The court has reviewed the written arguments and the record submitted
on appeal and has determined to resolve the case by way of this order. See
Sup. Ct. R. 20(2). The appellants, Mary Hebbard and Richard Hebbard, appeal
orders of the Superior Court (Howard, J.) granting partial summary judgment
in favor of defendant City of Dover on several claims concerning public rights of
way bounding their property, and ruling in favor of the city and the intervenor,
the New Hampshire Fish and Game Department, following a seven-day bench
trial on the remaining claims. On appeal, the appellants challenge numerous
findings of fact and rulings of law concerning the location, scope, and extent of
the rights of way, whether they own the entire fee interest, or only to the center
line, of one of the rights of way, and whether they have interfered with the
public’s right of reasonable use in the rights of way.
As the appealing parties, the appellants have the burden of
demonstrating reversible error. Gallo v. Traina, 166 N.H. 737, 740 (2014).

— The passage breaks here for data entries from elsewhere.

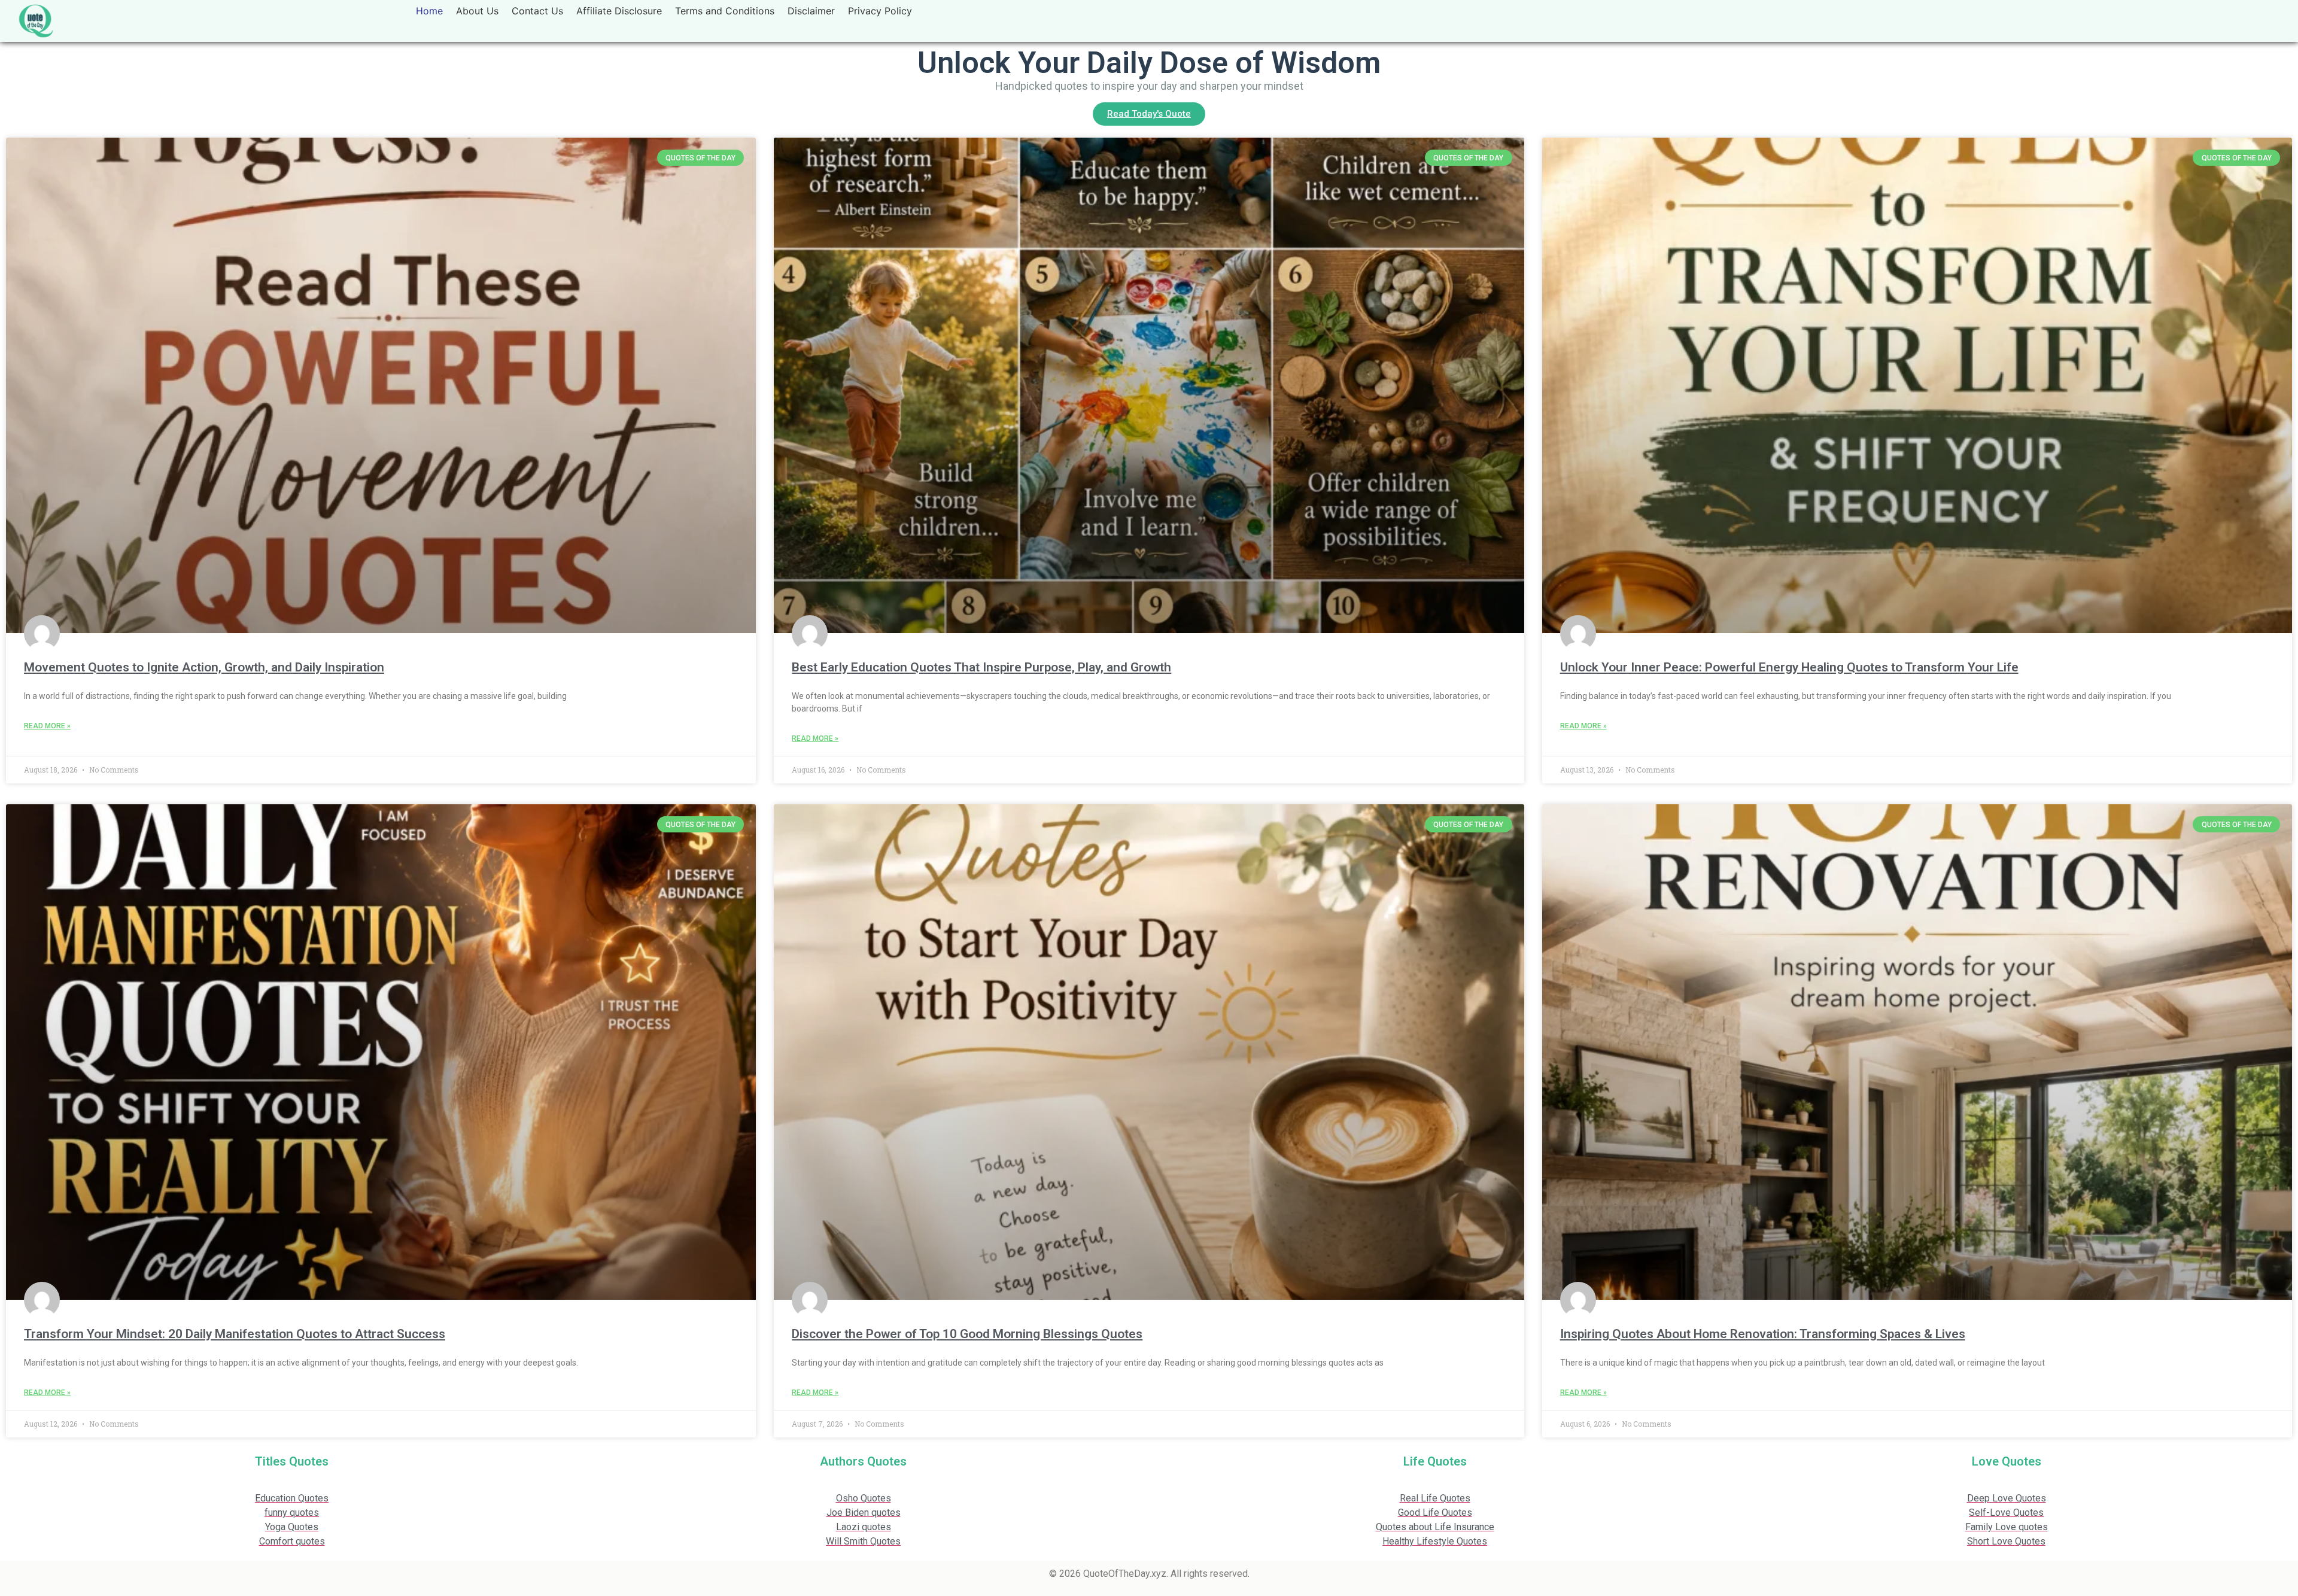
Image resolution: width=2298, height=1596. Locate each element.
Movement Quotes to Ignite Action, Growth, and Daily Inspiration (204, 667)
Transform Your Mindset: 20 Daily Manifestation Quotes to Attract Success (234, 1334)
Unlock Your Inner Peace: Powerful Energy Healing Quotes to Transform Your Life (1789, 667)
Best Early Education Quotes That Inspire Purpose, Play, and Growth (981, 667)
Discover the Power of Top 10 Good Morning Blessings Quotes (967, 1334)
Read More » (47, 726)
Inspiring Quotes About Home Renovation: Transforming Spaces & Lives (1762, 1334)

Based upon our review of the trial court’s thorough and well-reasoned orders,
the appellants’ arguments, the relevant law, and the record submitted on
appeal, we conclude that the appellants have not demonstrated reversible
error. See id. Arguments raised for the first time in the appellants’ reply brief
are waived. See Panas v. Harakis & K-Mart Corp., 129 N.H. 591, 617-18
(1987).
Affirmed.
Donovan and Countway, JJ., concurred; Abramson, J., retired superior
court justice, specially assigned under RSA 490:3, concurred.